Why do our defences suddenly turn on us? One of the most frustrating things about inflammation in most chronic diseases is that we don’t know exactly what triggers it.
Viral or bacterial infection may play a major role, but environmental and hereditary factors are also at play.
We know, for example, that there is a strong genetic component in up to 60 per cent of cases of rheumatoid arthritis, an autoimmune disease associated with inflammation in the joints and other tissues. Ageing, on the other hand, is a major factor in systemic lupus erythematosus, although as it is most common in women and specific ethnicities, it also has a hereditary component.
The inflammation causing these diseases starts out as a normal response.
“The attack phase of inflammation is designed to be short and robust and is normally followed by a repair phase to heal any bystander damage done to surrounding tissues,” says IMB’s Professor Jennifer Stow.
But in chronic inflammatory and autoimmune diseases, the attack phase never ends.
The repair phase is also impaired or inadequate in these chronic conditions, resulting in tissue damage that causes pain and leads to loss of organ function.
With no single cure currently available for autoimmune diseases, researchers have turned to inflammation as the target for possible treatments. One strategy has been to look at how immune cells are activated in the first place, and the role of cytokines – chemical messengers that help to orchestrate the body’s responses.
One of the most powerful chemical messengers is tumour necrosis factor, or TNF, which can be released by immune cells to kill tumours. In inflammatory and autoimmune diseases, the excessive release of TNF promotes ongoing waves of inflammation, causing tissue damage, pain and suffering.
Researchers found that blocking the action of TNF with drugs like Infliximab and Enbrel helps many patients with rheumatoid arthritis.

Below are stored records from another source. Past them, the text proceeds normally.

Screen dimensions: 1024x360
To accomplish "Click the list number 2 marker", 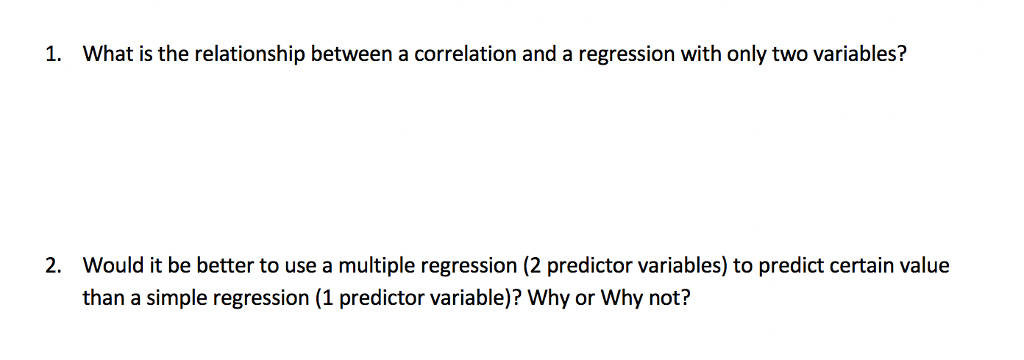I will tap(54, 266).
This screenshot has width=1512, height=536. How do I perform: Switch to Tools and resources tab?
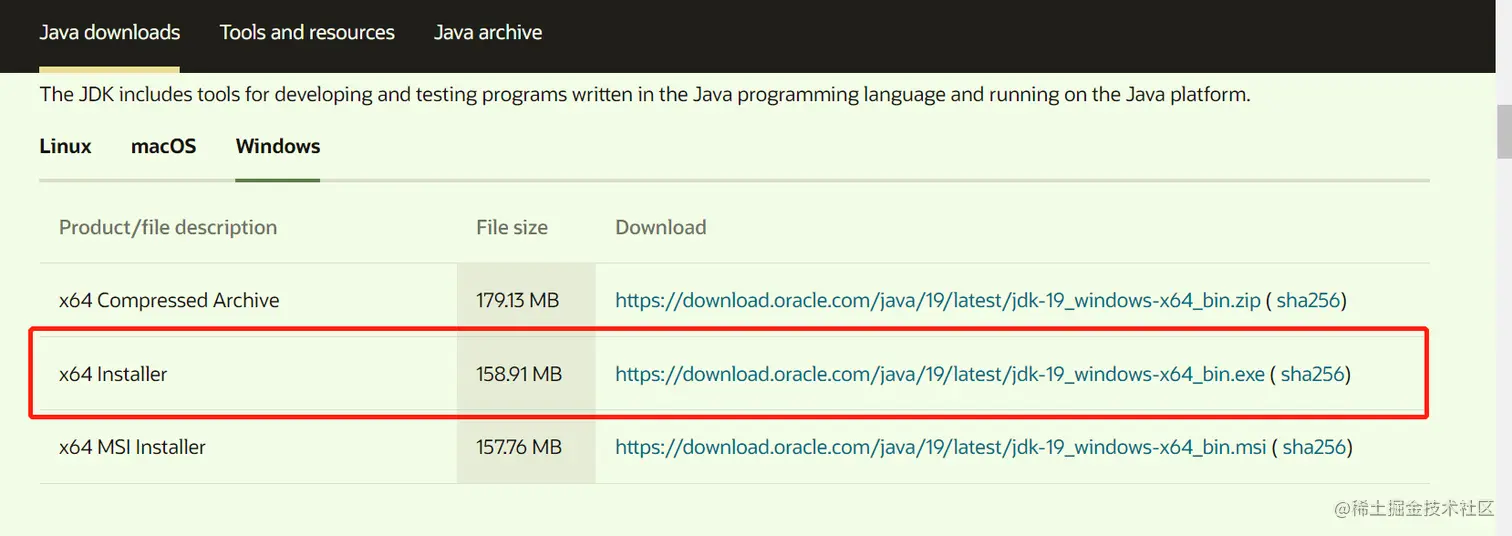(x=307, y=32)
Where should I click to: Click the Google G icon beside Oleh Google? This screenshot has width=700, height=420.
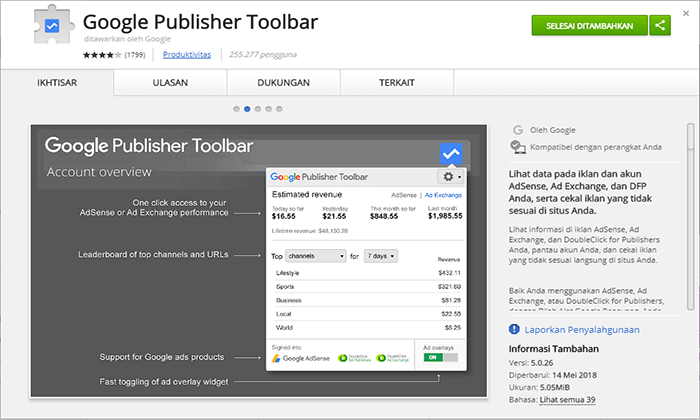coord(517,130)
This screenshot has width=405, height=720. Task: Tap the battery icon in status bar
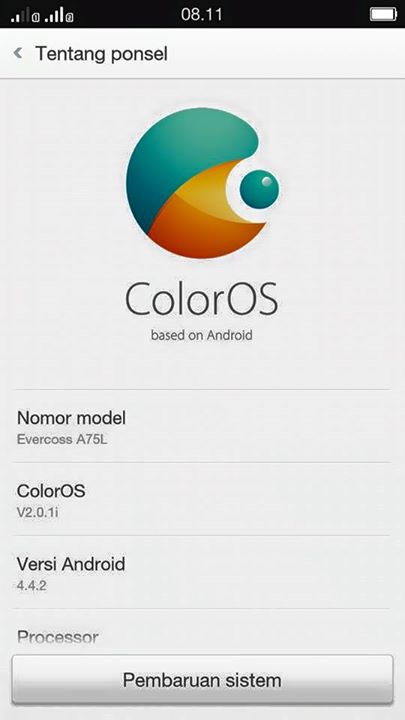click(383, 14)
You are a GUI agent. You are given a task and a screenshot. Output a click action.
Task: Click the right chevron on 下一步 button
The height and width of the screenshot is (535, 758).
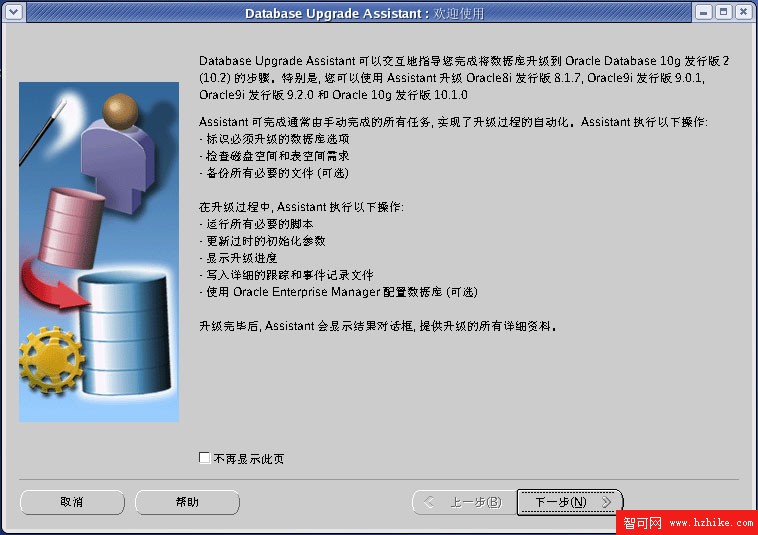point(607,502)
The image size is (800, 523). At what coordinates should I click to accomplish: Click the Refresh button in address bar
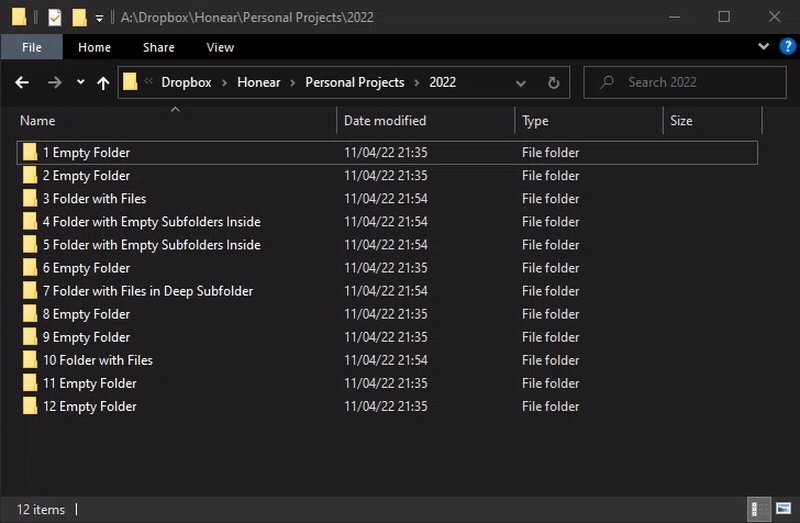553,83
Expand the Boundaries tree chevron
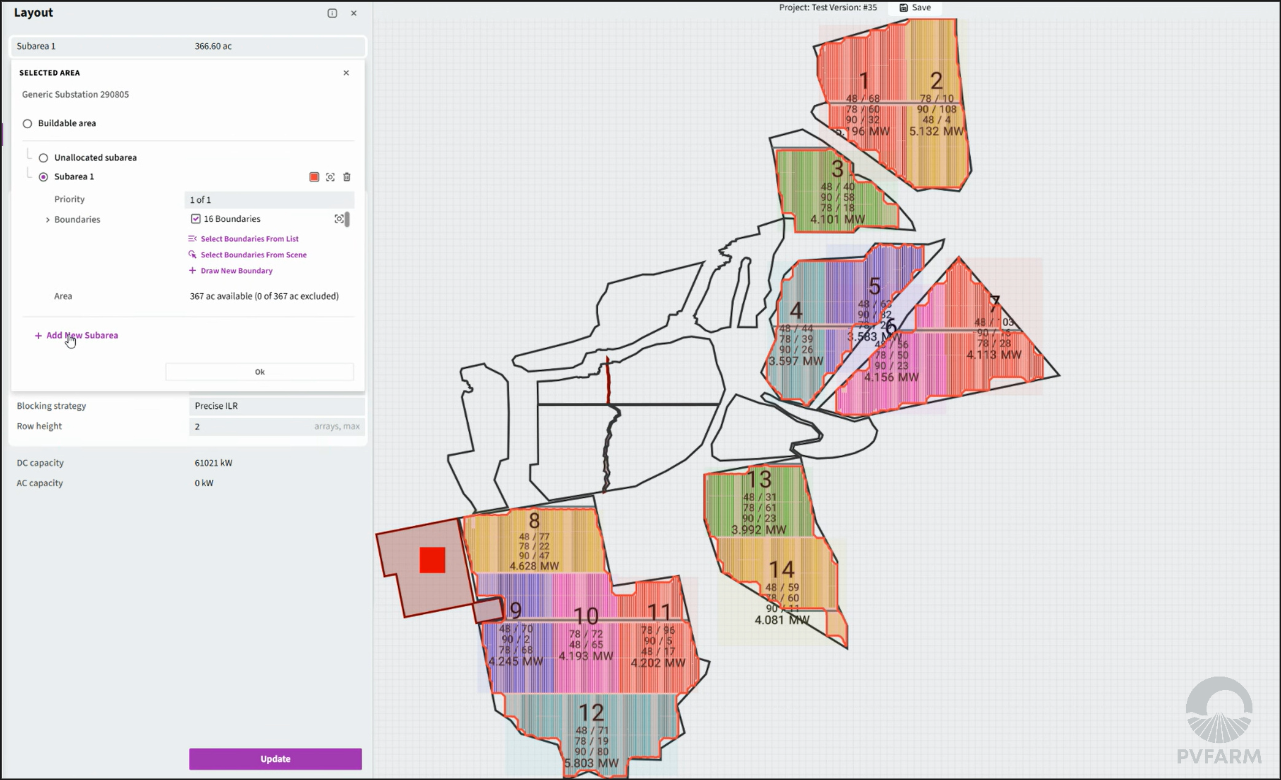 coord(47,220)
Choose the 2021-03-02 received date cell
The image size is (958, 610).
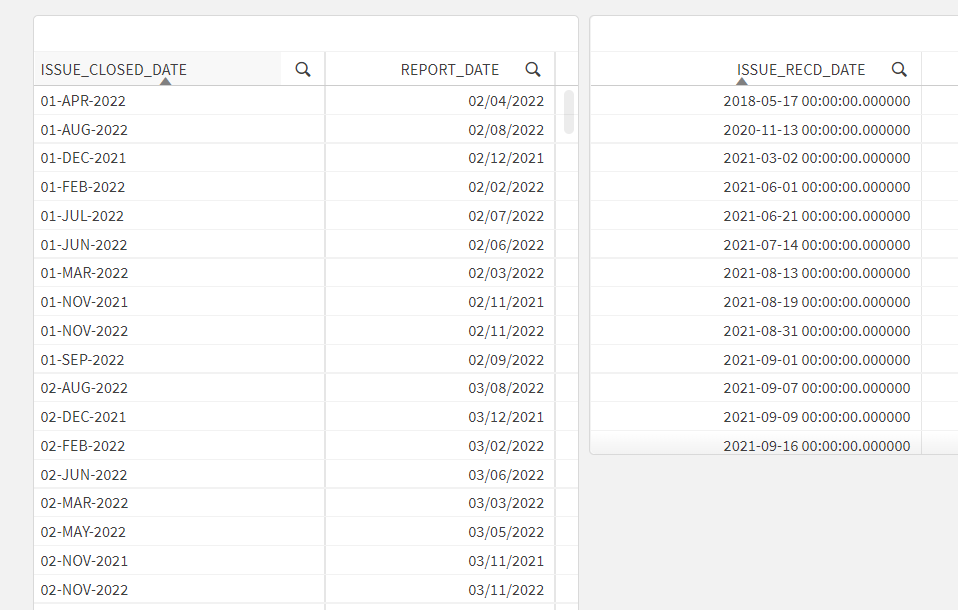(x=816, y=158)
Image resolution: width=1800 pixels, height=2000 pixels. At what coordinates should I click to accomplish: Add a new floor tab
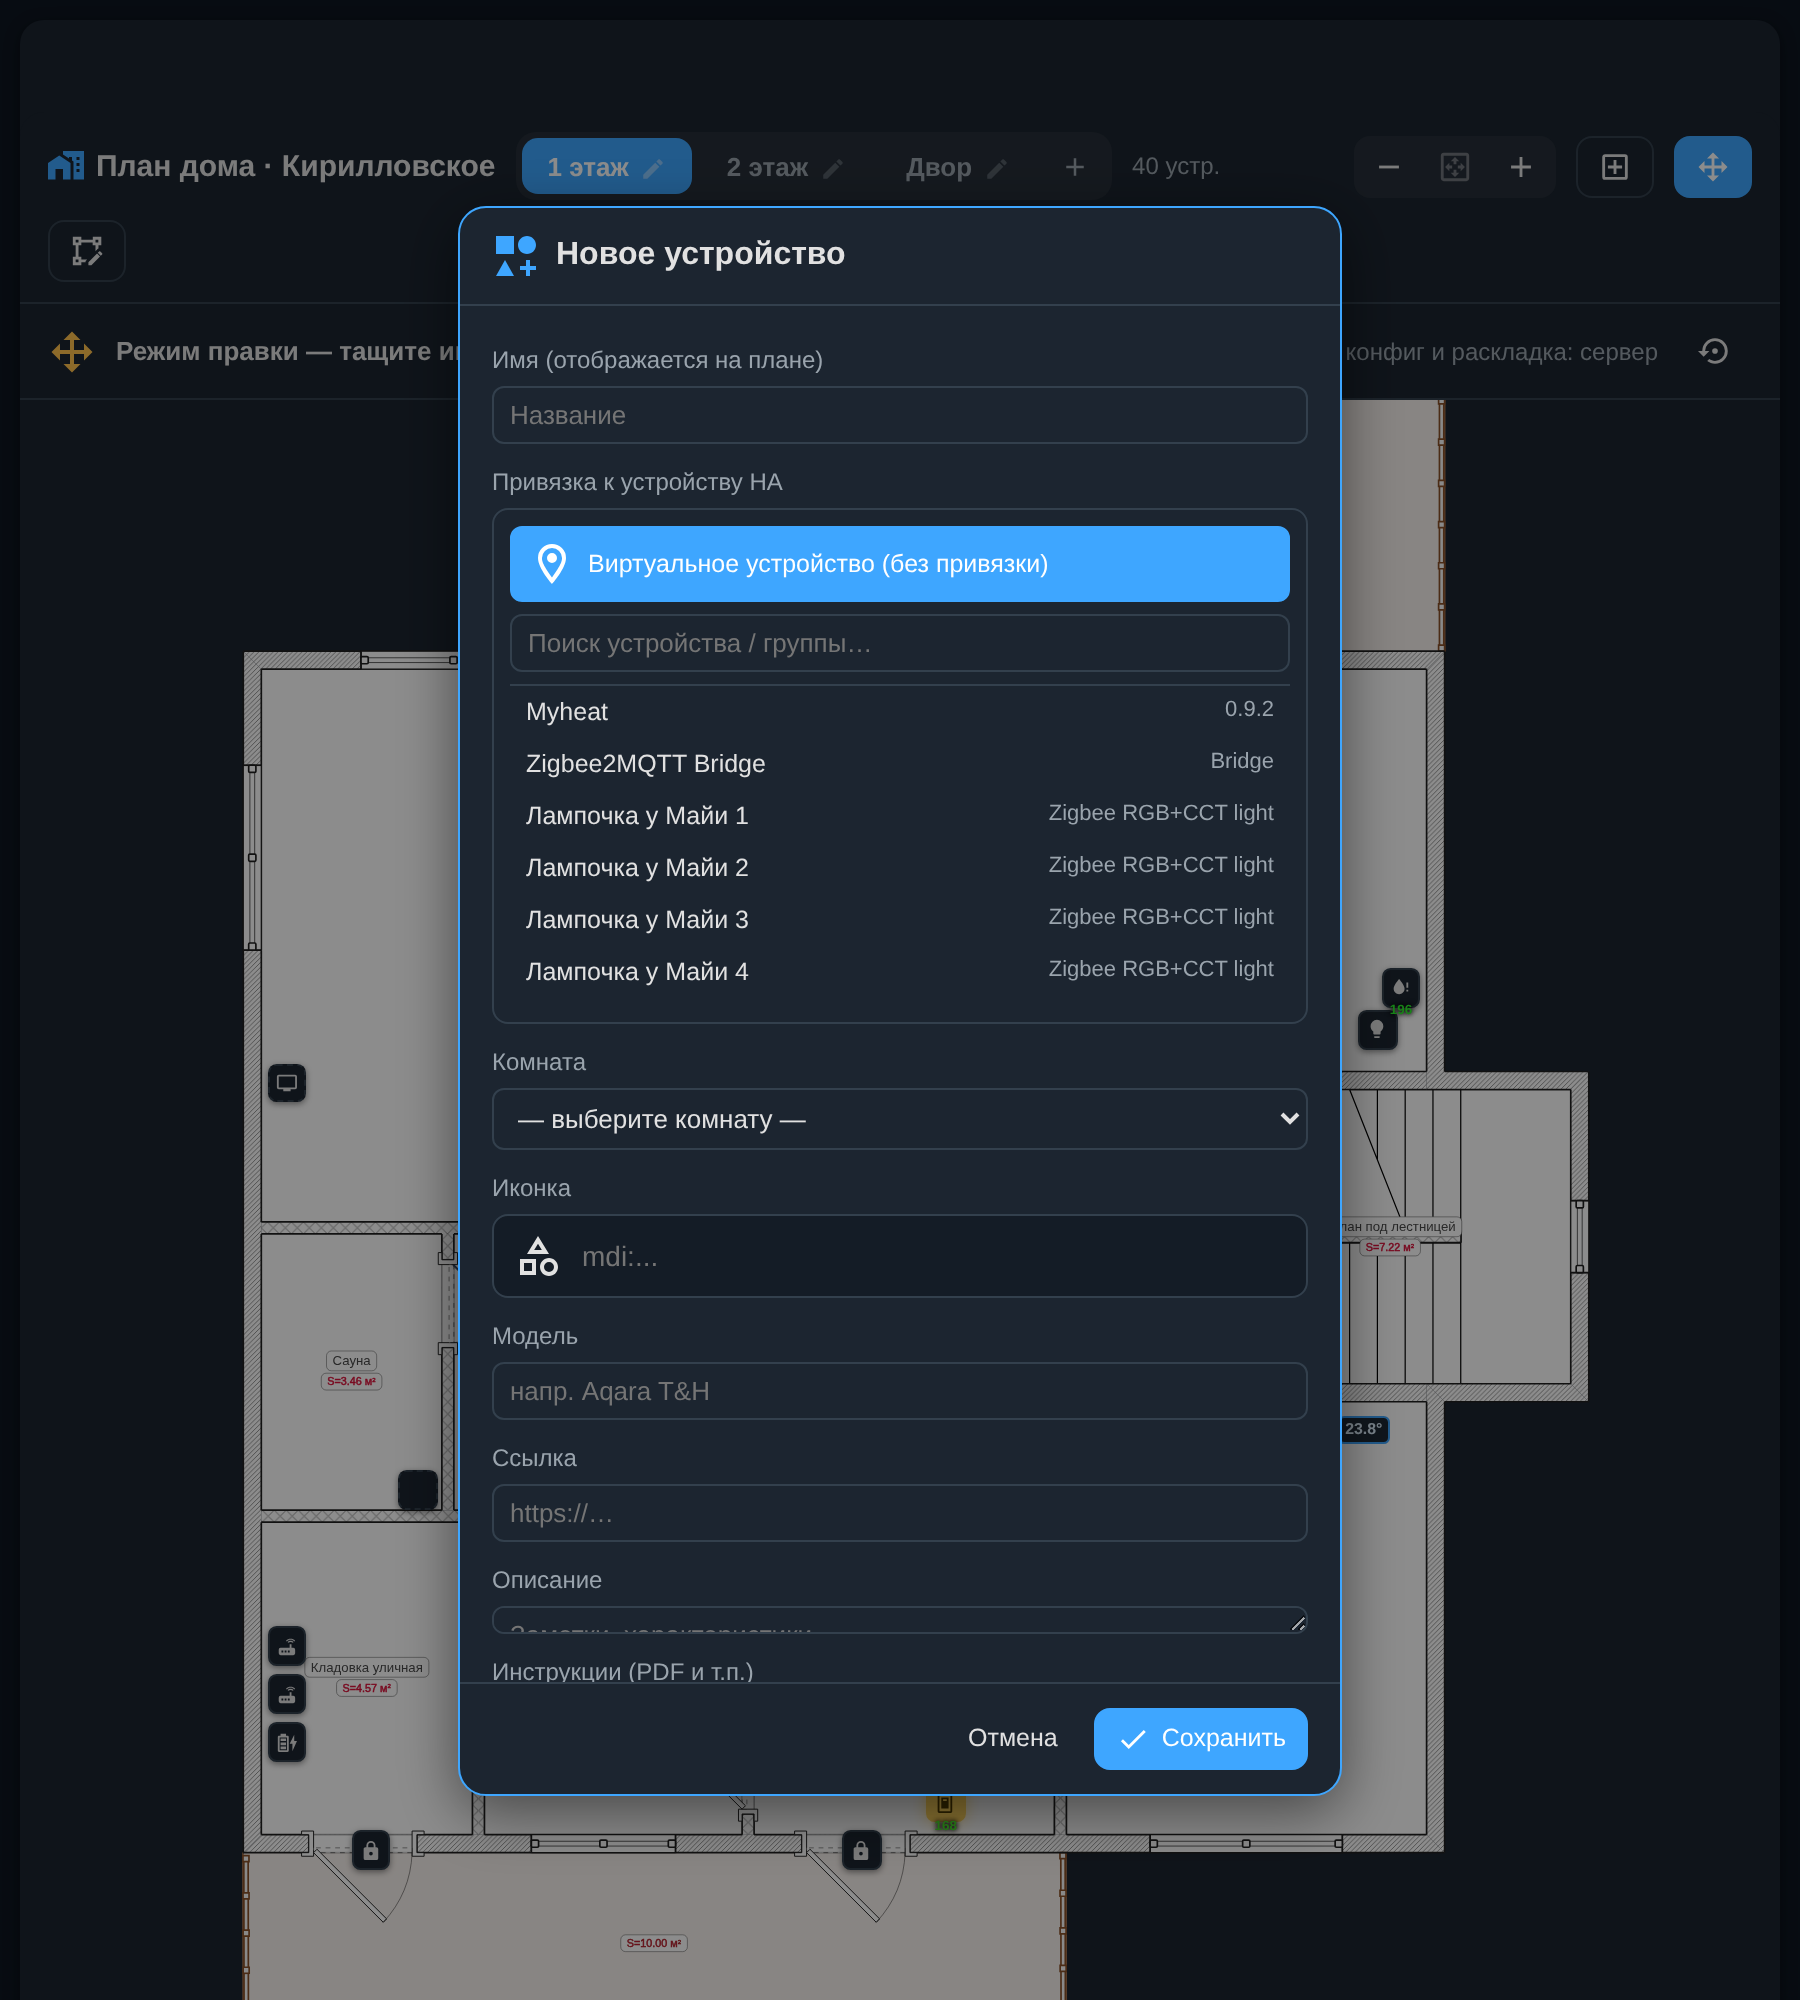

The results have been impressive, with 70 per cent of rheumatoid arthritis patients showing reduced inflammation and symptoms.
“Unfortunately these treatments don’t do much for the other 30 per cent of patients,” says Professor Stow. “But they stand as a wonderful proof of concept that we can successfully target the messengers to turn off inflammation. The job of researchers now is to identify additional drug targets to treat all patients.”